I’ve convinced myself of the reason why I like to take selfies. I’m trying to see if I still recognize her, especially after the life-altering year I’ve had.

For years I’ve lived my life on autopilot, trying to fill every minute of every day with work, friends, relationships, concerts, restaurants, clubs, dancing, and I drowned out the voice inside. The voice that held the answer to who I was, my dreams, my purpose and my inner peace.

I was in a constant tug-of-war between a boss who projected all of her anger onto me and significant other who did just the same. Had the new people at work not asked why I let my boss mistreat me, it may have taken me a lot longer to realize how bad it actually was.

Now, no one asked me about the girlfriend, because I never told anyone the truth of what was happening. I never told anyone that she yelled at me for the smallest things, that she became jealous of anyone I spoke to, criticized me constantly and manipulated me into thinking she was the best thing that had ever happened to me.

Those who know me have been in total disbelief that I would allow such people in my life for as long as I did. The thing is that the broken me – the girl who never made it past May 31, 2014 – didn’t realize that I had a choice.
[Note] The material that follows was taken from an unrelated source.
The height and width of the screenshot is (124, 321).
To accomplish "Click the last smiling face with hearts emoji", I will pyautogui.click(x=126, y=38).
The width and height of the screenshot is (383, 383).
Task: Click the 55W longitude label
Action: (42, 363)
I was taught to learn that love would always hurt one way or another. That if you made people angry with you they would hurt you and that love would always mean pain. That you should accept that you’ll always be the punching bag. And that’s exactly what they represented to me — another chance at proving all of those things right.

Having these two individuals in my life during a 9-month period completely wreaked havoc on me physically, mentally, emotionally and spiritually. I was anxious all of the time, gaining weight, losing interest in seeing friends, not feeling motivated to take care of myself, and preoccupying myself by pleasing the two people in my life who did not deserve it. I was definitely in a state of depression.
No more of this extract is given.